[start]

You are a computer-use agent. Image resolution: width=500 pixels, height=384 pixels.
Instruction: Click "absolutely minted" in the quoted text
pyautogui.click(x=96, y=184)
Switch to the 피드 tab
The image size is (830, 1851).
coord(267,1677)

[end]

» **EXERCISE TASK**:
Edit the material above by replacing every occurrence of "pixels" with "px", leaving everything else unchanged.

» **RESULT OF THIS EXERCISE**:
You are a computer-use agent. Image resolution: width=500 px, height=384 px.
Instruction: Click "absolutely minted" in the quoted text
pyautogui.click(x=96, y=184)
Switch to the 피드 tab
The image size is (830, 1851).
coord(267,1677)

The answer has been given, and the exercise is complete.